Work request ▸ The response should contain only those lines of the entries below that include the string "agent".

Records shown ▸
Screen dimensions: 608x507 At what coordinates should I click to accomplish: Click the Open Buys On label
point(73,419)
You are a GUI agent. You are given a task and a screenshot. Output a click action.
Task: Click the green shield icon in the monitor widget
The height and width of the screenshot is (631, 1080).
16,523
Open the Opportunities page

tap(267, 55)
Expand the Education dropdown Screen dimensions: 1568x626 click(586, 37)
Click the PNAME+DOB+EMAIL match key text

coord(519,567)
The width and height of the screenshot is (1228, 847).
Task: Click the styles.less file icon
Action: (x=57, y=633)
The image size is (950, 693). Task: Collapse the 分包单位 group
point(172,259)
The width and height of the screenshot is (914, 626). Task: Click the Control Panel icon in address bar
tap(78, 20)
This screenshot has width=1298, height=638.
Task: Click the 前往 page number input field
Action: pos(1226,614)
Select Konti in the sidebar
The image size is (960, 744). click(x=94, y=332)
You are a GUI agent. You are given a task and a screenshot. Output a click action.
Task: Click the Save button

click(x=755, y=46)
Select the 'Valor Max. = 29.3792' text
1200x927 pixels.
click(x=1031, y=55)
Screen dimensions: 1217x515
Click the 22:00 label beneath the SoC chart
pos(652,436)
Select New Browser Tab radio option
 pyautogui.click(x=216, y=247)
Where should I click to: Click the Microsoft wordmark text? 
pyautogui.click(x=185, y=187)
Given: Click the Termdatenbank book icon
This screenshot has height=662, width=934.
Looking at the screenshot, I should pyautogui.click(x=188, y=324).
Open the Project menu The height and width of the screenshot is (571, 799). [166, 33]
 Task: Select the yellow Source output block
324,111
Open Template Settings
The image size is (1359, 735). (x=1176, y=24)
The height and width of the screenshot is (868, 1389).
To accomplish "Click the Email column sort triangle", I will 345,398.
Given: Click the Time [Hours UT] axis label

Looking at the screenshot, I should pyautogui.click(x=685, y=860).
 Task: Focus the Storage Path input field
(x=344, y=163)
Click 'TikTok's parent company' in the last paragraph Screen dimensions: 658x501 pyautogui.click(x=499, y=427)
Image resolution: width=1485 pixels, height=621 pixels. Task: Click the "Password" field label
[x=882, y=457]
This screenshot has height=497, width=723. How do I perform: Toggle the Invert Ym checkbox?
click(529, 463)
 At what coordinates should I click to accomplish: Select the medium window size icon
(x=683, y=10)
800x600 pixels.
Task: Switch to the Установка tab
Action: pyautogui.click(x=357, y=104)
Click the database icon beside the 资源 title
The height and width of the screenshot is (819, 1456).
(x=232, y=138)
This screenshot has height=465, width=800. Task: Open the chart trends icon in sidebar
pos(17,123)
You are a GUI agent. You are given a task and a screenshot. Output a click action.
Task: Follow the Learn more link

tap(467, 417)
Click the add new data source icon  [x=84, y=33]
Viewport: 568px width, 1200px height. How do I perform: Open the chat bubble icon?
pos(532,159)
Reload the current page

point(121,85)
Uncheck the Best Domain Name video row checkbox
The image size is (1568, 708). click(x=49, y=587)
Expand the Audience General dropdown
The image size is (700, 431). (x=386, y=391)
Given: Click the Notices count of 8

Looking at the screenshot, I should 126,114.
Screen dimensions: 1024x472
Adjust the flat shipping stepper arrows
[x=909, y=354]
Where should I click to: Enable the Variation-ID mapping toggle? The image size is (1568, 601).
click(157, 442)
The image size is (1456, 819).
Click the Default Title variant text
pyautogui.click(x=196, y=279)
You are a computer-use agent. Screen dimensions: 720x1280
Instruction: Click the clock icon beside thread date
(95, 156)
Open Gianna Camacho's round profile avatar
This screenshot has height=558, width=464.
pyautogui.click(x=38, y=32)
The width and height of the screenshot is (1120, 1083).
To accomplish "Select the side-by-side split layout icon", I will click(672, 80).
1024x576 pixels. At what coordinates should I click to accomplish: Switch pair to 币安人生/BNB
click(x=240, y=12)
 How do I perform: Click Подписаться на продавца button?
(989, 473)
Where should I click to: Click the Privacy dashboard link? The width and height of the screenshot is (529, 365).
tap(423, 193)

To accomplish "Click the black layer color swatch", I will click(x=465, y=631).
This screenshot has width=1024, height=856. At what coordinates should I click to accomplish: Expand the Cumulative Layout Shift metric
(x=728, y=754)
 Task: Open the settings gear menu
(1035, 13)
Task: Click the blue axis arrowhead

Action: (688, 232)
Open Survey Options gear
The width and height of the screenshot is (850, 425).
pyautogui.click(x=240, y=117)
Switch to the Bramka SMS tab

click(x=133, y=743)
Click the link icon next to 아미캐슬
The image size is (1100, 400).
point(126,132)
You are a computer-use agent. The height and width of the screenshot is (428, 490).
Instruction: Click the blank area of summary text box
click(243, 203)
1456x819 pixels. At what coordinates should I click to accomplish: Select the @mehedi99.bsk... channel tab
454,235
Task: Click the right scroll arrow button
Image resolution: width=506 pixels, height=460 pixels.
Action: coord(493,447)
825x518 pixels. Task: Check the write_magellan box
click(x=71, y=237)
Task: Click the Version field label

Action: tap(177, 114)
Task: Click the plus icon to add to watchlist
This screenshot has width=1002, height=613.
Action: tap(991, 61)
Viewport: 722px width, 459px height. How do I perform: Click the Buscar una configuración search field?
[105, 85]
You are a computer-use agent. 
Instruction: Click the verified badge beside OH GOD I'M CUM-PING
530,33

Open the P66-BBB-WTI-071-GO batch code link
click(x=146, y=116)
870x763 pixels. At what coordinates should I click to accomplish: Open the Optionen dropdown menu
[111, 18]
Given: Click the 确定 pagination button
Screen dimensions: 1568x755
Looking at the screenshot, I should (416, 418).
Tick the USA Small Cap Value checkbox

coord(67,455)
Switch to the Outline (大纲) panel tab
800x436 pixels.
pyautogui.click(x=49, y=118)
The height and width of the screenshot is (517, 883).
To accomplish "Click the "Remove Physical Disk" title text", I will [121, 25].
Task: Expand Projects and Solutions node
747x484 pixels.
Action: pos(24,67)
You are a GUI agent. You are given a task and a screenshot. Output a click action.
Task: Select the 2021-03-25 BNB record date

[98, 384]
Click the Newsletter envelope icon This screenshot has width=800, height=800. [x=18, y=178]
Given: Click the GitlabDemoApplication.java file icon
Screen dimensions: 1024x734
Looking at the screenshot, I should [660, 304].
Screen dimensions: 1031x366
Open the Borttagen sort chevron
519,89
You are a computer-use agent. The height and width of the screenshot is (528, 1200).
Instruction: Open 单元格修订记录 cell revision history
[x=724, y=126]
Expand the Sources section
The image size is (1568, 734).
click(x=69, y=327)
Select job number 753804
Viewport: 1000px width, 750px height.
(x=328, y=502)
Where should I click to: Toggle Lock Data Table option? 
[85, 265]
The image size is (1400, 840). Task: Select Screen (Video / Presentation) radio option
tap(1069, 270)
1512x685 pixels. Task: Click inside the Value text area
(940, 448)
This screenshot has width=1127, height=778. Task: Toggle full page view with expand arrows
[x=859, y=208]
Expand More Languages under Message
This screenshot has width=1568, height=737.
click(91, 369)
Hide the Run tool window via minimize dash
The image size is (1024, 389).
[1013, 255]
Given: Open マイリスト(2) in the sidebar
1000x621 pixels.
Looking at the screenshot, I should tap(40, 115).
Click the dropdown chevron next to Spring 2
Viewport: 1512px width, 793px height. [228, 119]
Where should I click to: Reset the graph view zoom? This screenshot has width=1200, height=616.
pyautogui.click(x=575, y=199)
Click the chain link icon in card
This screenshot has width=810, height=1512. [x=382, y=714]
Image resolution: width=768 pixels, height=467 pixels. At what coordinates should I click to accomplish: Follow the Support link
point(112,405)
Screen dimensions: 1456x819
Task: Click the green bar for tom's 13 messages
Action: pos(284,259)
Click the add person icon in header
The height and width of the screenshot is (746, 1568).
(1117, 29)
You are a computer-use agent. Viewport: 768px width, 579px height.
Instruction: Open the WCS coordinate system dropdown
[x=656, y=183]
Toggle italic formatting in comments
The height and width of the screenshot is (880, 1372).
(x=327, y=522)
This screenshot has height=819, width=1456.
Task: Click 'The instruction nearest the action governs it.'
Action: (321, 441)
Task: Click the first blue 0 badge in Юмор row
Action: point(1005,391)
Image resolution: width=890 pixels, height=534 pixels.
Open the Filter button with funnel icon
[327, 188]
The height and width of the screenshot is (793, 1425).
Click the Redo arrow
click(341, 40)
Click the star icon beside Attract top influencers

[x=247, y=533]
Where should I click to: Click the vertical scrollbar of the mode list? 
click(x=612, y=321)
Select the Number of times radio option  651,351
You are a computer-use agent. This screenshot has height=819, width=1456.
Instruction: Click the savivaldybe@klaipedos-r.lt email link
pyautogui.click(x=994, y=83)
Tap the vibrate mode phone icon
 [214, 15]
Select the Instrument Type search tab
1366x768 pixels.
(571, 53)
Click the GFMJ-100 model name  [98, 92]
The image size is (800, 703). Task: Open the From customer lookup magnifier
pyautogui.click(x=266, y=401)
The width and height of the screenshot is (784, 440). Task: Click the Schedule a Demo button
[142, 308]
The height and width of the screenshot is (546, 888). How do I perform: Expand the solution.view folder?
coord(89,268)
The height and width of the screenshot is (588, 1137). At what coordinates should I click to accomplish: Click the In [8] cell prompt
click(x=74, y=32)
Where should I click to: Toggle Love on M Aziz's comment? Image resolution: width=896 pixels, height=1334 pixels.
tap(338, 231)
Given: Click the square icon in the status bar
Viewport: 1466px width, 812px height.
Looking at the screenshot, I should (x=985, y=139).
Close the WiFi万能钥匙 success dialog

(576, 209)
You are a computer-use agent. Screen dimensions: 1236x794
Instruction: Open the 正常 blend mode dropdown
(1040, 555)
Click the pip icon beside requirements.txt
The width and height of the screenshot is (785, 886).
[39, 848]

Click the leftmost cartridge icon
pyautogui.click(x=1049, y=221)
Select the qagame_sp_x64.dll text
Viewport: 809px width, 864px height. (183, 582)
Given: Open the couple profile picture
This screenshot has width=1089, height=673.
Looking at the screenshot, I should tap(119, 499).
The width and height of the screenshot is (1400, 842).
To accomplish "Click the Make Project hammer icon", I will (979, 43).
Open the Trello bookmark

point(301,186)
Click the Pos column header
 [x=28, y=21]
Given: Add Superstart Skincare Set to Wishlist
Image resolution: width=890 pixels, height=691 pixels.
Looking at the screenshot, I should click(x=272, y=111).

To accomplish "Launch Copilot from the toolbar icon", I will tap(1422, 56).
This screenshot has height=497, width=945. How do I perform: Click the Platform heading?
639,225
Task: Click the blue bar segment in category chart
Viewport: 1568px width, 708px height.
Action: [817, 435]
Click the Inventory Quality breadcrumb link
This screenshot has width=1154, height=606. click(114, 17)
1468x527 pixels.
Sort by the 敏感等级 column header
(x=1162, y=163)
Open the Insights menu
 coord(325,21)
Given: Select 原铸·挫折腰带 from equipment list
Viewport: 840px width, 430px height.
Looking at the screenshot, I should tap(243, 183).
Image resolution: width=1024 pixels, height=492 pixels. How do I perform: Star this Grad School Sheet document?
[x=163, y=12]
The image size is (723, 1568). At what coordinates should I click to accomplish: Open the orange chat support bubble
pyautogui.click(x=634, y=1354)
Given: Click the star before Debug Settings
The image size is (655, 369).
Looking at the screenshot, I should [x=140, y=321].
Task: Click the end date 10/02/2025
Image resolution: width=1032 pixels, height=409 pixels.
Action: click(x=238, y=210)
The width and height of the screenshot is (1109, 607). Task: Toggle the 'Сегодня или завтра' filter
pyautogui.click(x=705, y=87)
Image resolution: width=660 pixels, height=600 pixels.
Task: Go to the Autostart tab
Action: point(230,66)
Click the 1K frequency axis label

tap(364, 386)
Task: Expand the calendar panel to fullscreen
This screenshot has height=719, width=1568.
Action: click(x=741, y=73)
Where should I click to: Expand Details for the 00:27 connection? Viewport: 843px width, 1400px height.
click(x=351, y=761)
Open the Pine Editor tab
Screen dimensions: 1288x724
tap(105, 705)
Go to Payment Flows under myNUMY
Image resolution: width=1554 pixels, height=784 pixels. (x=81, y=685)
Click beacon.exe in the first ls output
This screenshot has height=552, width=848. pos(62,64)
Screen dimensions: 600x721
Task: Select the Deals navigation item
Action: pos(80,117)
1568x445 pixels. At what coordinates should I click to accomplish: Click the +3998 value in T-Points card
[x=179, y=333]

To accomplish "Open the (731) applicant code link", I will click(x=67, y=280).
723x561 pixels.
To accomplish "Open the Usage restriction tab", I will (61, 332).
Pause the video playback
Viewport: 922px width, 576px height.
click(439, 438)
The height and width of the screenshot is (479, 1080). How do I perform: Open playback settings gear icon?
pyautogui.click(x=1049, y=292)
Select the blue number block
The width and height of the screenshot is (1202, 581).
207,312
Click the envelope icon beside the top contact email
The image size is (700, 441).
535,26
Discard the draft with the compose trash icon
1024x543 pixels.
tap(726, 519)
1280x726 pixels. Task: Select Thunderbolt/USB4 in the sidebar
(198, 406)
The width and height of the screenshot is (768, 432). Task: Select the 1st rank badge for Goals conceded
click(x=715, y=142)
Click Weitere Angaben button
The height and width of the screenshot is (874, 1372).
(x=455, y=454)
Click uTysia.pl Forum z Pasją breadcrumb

Expected output ▸
You are a GUI agent. You are given a task and a screenshot. Output a click action.
You are a GUI agent. You are given a task and a screenshot. Output a click action.
You are a GUI agent. You are given a task and a screenshot. Output a click action.
You are a computer-use agent. Screen dimensions: 720x1280
You are a computer-use agent. The height and width of the screenshot is (428, 490).
You are a computer-use agent. 
You are a GUI agent. You are given a task and a screenshot. Output a click action.
You are a computer-use agent. The height and width of the screenshot is (528, 1200).
You are a computer-use agent. Viewport: 768px width, 579px height.
You are a computer-use agent. This screenshot has height=819, width=1456.
You are a computer-use agent. Screen dimensions: 1236x794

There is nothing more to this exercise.